Our study shows that condom use was higher among young adults compared to older adults, which is consistent with what was previously reported [17,18,19,20]. Younger adults could perhaps have favourable attitudes towards the use of condoms. It could also be that younger adults preferred condoms to hormonal contraceptives because they dread their side effects. There is evidence showing that hormonal contraceptive use is lowest among younger adults [36, 37]. A study conducted in the study settings shows that young adults believe that hormonal contraceptives are harmful to the body and could compromise their ability to conceive in the future [36, 37].

Another finding of this study is that urban women were more likely to report current use of contraceptives compared to rural women. This finding is consistent with previous studies [15, 19, 23]. A probable explanation for this could be that urban women have higher condom use self-efficacy and favourable attitudes to condom use. Adherence to cultural norms is generally stronger in rural areas due to the homogenous nature of solidarity among rural residents. Thus, accessing condoms in a rural setting is less confidential compared to accessing them in an urban area. It is also plausible that urban women enjoy relatively better access to condoms than women who reside in rural areas. The finding further illustrates the urban advantage in the access and use of health care services. Efforts to improve contraceptives’ use, especially condom use, should be targeted in rural areas.

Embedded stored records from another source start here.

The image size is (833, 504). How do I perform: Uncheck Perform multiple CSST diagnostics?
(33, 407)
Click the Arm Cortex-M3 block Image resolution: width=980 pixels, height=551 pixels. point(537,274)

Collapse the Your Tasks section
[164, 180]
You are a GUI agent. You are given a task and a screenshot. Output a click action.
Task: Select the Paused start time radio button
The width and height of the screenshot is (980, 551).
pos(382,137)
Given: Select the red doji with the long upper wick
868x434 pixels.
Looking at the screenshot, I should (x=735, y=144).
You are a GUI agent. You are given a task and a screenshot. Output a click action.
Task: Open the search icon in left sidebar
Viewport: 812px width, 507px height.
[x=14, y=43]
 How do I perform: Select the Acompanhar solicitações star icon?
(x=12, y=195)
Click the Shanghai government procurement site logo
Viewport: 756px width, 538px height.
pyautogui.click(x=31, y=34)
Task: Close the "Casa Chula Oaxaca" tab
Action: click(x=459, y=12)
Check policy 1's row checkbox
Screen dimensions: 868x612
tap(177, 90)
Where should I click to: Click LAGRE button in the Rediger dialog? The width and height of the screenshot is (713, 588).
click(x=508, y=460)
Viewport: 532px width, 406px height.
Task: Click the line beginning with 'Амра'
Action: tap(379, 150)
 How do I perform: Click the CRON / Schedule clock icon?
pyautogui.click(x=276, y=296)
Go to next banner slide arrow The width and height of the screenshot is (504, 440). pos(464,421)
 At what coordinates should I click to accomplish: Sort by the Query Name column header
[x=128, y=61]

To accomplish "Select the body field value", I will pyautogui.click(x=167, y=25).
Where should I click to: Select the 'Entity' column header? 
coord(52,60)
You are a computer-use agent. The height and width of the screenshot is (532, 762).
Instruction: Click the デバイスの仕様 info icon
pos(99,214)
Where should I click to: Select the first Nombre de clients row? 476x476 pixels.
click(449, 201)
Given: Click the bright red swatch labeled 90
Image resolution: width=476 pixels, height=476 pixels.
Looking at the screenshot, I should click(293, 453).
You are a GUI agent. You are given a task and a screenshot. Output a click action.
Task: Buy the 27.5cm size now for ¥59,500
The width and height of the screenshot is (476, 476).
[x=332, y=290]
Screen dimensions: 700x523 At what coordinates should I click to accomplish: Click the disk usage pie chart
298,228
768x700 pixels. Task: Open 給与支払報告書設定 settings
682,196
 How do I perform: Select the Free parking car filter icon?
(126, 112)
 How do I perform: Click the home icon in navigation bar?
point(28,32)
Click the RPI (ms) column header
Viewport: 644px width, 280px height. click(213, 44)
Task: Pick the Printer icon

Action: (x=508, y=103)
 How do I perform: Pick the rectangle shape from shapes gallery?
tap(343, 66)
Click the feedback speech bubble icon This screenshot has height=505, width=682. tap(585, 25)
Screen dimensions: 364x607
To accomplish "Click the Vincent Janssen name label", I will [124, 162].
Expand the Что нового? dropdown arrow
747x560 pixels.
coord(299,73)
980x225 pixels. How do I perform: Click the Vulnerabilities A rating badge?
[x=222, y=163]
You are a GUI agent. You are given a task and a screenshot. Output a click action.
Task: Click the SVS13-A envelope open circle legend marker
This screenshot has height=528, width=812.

One surprising finding of this study is that the women who reported no income were more likely to be current users of condoms compared to women who reported some income. One plausible explanation for this finding could be that women who reported no income are young and highly educated. Inferring from the study data, condom use was higher among younger women and those with tertiary education. It is possible that young, educated women are unemployed, but could still access condoms freely. There are many non-governmental organisations distributing condoms freely in the study settings. Besides, a highly subsidized condom is available in the study settings.

It is important to note that in a patriarchy society like Nigeria, men play a significant role in condom use. The decision on condom use among childbearing women significantly rest on the men. However we did not include men in this study nor examine attitude towards condom use. Future studies should focus on these identified areas.

Conclusion

Our study shows that condom use was low among childbearing women and that younger age, urban residence, no monthly income and tertiary education were the determinants of condom use in the study settings.

Limitations

A causal explanation between age, income, education, place of residence, and condom use cannot be established due to the cross-sectional nature of the study. The authors cannot exclude social desirability bias in condom use due to the self-reporting utilised for data collection. Thus, the rate of condom use may have been under-reported among participants. This study did not examine attitude of men and women to condom use, which is very important towards comprehensive understanding of condom use behaviour of childbearing women. Future study should consider exploring whether there is changing attitude towards condom use among men and women within the reproductive age.